How are we suppose to handle
these personal walls?  How do we move forward.  How can we keep going when so often inwardly we’re crumbling and just can’t face another day?

This Tuesday is what?  March 18th.  The one year anniversary of starting formal worship in this building.

As a congregation we made decisions that we believe are according God’s will.  That we followed God’s will in selling the Yosemite Property.  To stay here on this property on G Street.  To build this structure.  Believing that God has a ministry for us right here - in this city - in this neighborhood.  Our Open Ministry meetings and the Board’s call for us to be in prayer together are all part of being open to what God wants to do in us and through us in Merced - starting right here and throughout the greater Merced metroplex.

As we pass through our community we see people who’s
walls have been broken down - maybe through neglect or opposition.
  Walls of pain.  Of hurt.  People who are searching for answers - for healing - to be lifted up and restored.  People who live without hope.  Maybe they don’t even know that there’s something else - something much greater - that God offers them.  People - like us - who are just trying to live each day and stay upright.

How are we suppose to handle the walls of ministry around us?  How are we to push through them - victoriously - powerfully - even having a significant impact in the lives of those around us?

Nehemiah was a man like us - who was called by God to do a seemingly impossible job against tremendous opposition - in a desperate
situation - with the odds stacked against him.  We’ve been looking at what Nehemiah did -
as an example for us - what we can do to move forward in difficult times.

In 722 B.C. Assyria invaded and captured the northern Kingdom of Israel.  Then in 586 B.C. the Babylonian’s finished off the southern Kingdom of Judah.  When the Babylonian’s got to Jerusalem they leveled it - the temple - the walls of the city - the fortress areas - anything of value.  Then they marched back to Babylon with their captives and treasure.

Some 140 years later - Nehemiah - who is a part of this forced Jewish Diaspora - Nehemiah is in Susa - in southwestern Persia - the winter capital of the Medi
o-Persian Empire.  Hanani - one of Nehemiah’s brothers - and some others have come back from Judah - from the
motherland - the spiritual and physical home of Nehemiah’s people.

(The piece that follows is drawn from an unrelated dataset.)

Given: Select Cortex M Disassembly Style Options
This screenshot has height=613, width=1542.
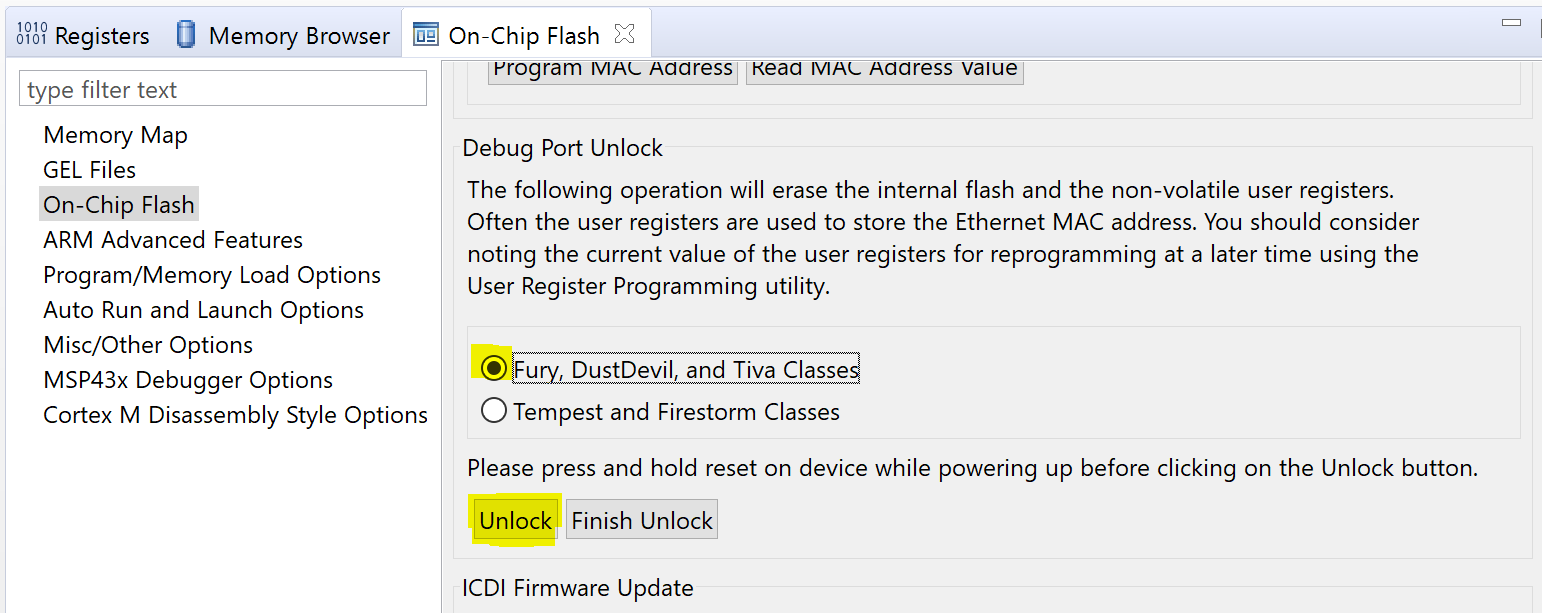Looking at the screenshot, I should 235,415.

There’s a deep emotional attachment there - an affinity - a bond with the land of his ancestors.  Physically Nehemiah is in Persia.  But, his heart is in Jerusalem.  Nehemiah asks them
what’s happening in Jerusalem.

Hanani tells him,
“Its not good.  The people are in misery.  They’re suffering in every way you can imagine.  The city is defenseless against its enemies - the wall is broken down and its gates are wide open.”
(Nehemiah 1:3)    

- when he hears the report - he begins to weep and mourn.  The frustration - the sadness - the sense of hopelessness
- is unbearable.  How can one respond to such ongoing tragedy?  Do you see the wall?

When we looked at
chapter one we saw that Nehemiah’s first response to all of this was to go to God in prayer.  Up against a wall - the priority of prayer.  Remember this?  Nehemiah
- as example for us of our first priority - Nehemiah - in prayer - goes to God - in humility opens himself up to God - to get on the same page with God - to be focused on God and what God wills.

That’s where we came to last Sunday.  Bottom line - when we come up against walls - life isn’t about the walls we come up against.  Life is about God bringing glory to Himself through us.  Up against a wall the priority of prayer brings us to that place where God will use us for His glory.

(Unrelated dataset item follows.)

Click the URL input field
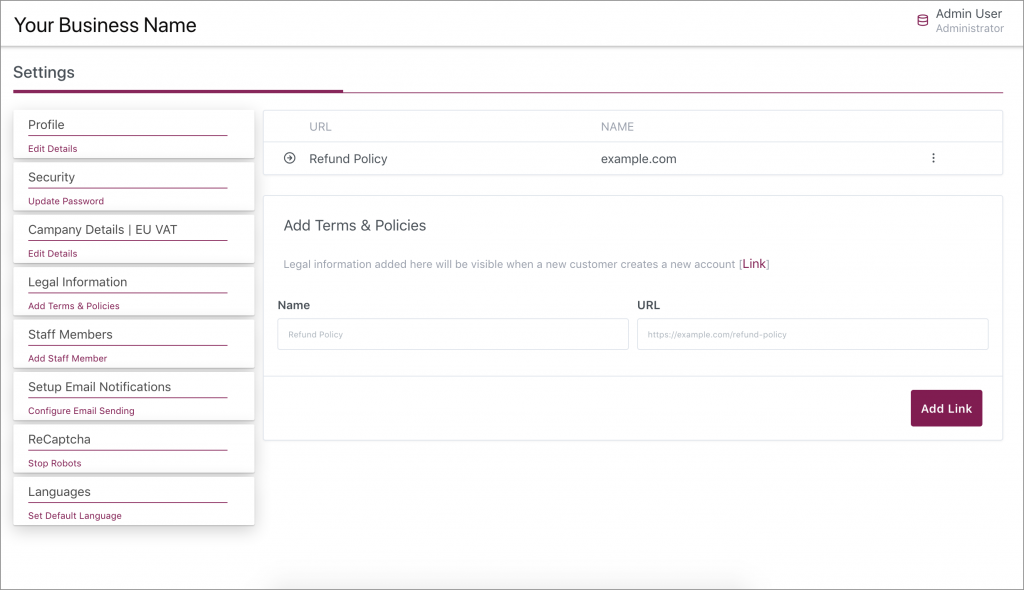Viewport: 1024px width, 590px height. (x=812, y=334)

Coming to Nehemiah chapter 2 - today we’re looking at the second part of Nehemiah’s response.  Up Against A Wall -
The Priority of Pursuing God's Purposes.  Let’s say that together. 
“The Priority of pursuing God’s purposes.”

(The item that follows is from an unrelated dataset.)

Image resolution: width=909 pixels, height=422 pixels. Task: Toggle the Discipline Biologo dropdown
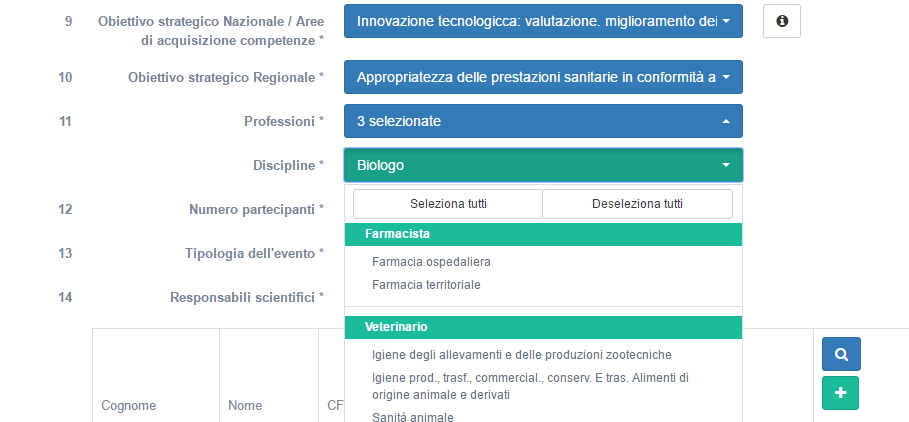tap(543, 165)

When we come up against walls we need to be pursuing the doing of God’s will.  To face the wall as God leads us to face the wall and to move through it as He leads us to move through it - so that God’s purposes will be accomplished.  So that God will be glorified through our actions.

Look with me at Nehemiah 2 - starting at verse 1. 
And it came about in the month Nisan, in the twentieth year of King Artaxerxes - who was at that time the king of the Media-Persian Empire - in the twentieth year of King Artaxerxes that wine was before him,  and I - Nehemiah - took up the wine and gave it to the king.  Now I had not been sad in his presence.  So, the King said to me, “Why is your face sad though you are not sick?  This is nothing but sadness of heart.”  Then I was very much afraid.  I said to the king, “Let the king live forever.  Why should my face not be sad when the city - Jerusalem -
the place of my fathers’ tombs, lies desolate and its gates have been consumed by fire?”  Then the king said to me, “What would you request?  So I prayed to the God of heaven.  I said to the king, “If it please the king, and if your servant has found favor before you, send me to Judah, to the city of my fathers’ tombs, that I may rebuild it.”  Then the king said to me, the queen sitting beside him, “How long will your journey be, and when will you return?”  So it pleased the king to send me, and I gave him a definite time.  And I said to the king, “If it please the king, let letters be given me for the governors of the provinces beyond the River, that they may allow me to pass through until I come to Judah, and a letter to Asaph the keeper of the king’s forest, that he may give me timber to make beams for the gates of the fortress which is by the temple, for the wall of the city and for the house to which I will go.”  And the king granted them to me because the good hand of my God was on me.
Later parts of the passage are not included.